You open your engineering metrics dashboard on Monday morning. Deployment frequency looks solid — you shipped 14 times last week. Change failure rate is low. MTTR is under an hour. Everything looks green.
But your team feels slow. Features that should take two days take a week. Developers are frustrated. Sprint commitments keep slipping. The dashboard says you're fine. Your team says otherwise.
The metric you're probably not tracking — or not tracking well enough — is PR review time. And it might be the single most predictive indicator of how fast and how well your team actually ships.

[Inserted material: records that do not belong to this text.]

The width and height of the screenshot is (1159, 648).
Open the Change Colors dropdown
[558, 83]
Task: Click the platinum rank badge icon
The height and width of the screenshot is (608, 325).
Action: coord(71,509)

What PR Review Time Actually Measures
PR review time breaks down into two distinct measurements:
- Time to first review: how long from when a developer opens a PR to when another human looks at it
- Time to merge: how long from PR open to the code landing in your main branch
Both matter, but time to first review is the leading indicator. It tells you how long work sits idle before anyone engages with it. Time to merge captures the full review cycle — first review, feedback rounds, approval, and merge.

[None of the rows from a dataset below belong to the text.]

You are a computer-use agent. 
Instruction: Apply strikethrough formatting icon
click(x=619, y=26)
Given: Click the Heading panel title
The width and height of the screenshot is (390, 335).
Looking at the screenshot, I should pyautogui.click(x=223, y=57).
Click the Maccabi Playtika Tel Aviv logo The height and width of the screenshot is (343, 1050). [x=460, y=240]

Together, they paint a picture of your team's review culture and collaboration health that no other metric captures as directly.
The Review Time Tax
Here's the thing most teams underestimate: every hour a PR sits waiting costs more than an hour of engineering time.
When a developer opens a PR and nobody reviews it for six hours, here's what actually happens:
- The author context-switches to a new task. They load an entirely different problem into working memory.

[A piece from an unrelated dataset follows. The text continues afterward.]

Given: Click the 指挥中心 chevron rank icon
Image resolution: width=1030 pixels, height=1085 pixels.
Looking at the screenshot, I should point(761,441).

- When the review finally comes back with comments, they have to drop their current work, re-load the context of the original PR, and address feedback.
- If the PR has been open long enough, the base branch has moved. Now there are merge conflicts to resolve before the reviewer can even look at the updated code.
- The reviewer has to re-review, which takes longer because the diff has changed. Sometimes this triggers another round of feedback.
A PR that could have been a 30-minute review-and-merge cycle on the same morning it was opened turns into a multi-day affair spread across three or four context switches. Multiply that by every PR your team opens, and you start to see where the weeks go.
Context switching is the silent killer. Research from Microsoft suggests that developers need 10-15 minutes to regain deep focus after an interruption. A PR sitting in review doesn't just block that PR — it fragments the author's productivity on everything else they touch while waiting.

What Good Looks Like
Benchmarks vary by team size and codebase complexity, but here are reasonable targets for most product engineering teams:
- Time to first review: under 4 hours during business hours. This means if a PR is opened at 10am, someone has looked at it by 2pm. For many high-performing teams, this is under 2 hours.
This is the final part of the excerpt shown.